Reference Book:
Compilers: Principles, Techniques and Tools
Token: a two tuple abstract symbol <name, attribute value>
Pattern: description of the form or representation of lexemes.
Lexeme: sequence of characters that match with a pattern of a token identified by lexical analyzer as instance of token.
Eg- printf("Sum=%d\n",total);
printf and total are lexemes matching the pattern for token id, "sum=%d\n" is lexeme matching literal.
Specification of Tokens
Regular expressions are used to specify lexeme patterns.
Strings and Languages
Alphabet - finite set of symbols. Ex - {0,1} is binary alphabet, ASCII is a popular alphabet.
String - finite sequence of symbols belonging to alphabet.
Language - finite set of strings over a specific alphabet.
Substring - a smaller set of consecutive elements of string. Ex- pil from compiler.
Subsequence - a smaller set of elements in any order from string obtained by deleting zero or more elements.
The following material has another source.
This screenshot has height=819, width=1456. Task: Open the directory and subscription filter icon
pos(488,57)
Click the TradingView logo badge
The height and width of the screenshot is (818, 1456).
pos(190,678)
Ex - cpile from compiler.
Regular Expressions
Mathematically, a regular expression is defined as -
1. ε is a regular expression
L ( ε ) = { ε }
It is the language consisting of only the empty string.
2. r = a is another regular expression for the language -
L ( a ) = { a }
3. ( a ) + ( b ) → L ( a ) U L ( b )
( a ) | ( b ) → L ( a ) U L ( b )
( a ) . ( b ) → L ( a ) . L ( b )
( a ) * → ( L ( a ) ) *
( ( a ) ) → L ( a )
Regular Definitions : Production rules for regular expressions.
production rule ⤇symbol ← d1 → r1 → regular expression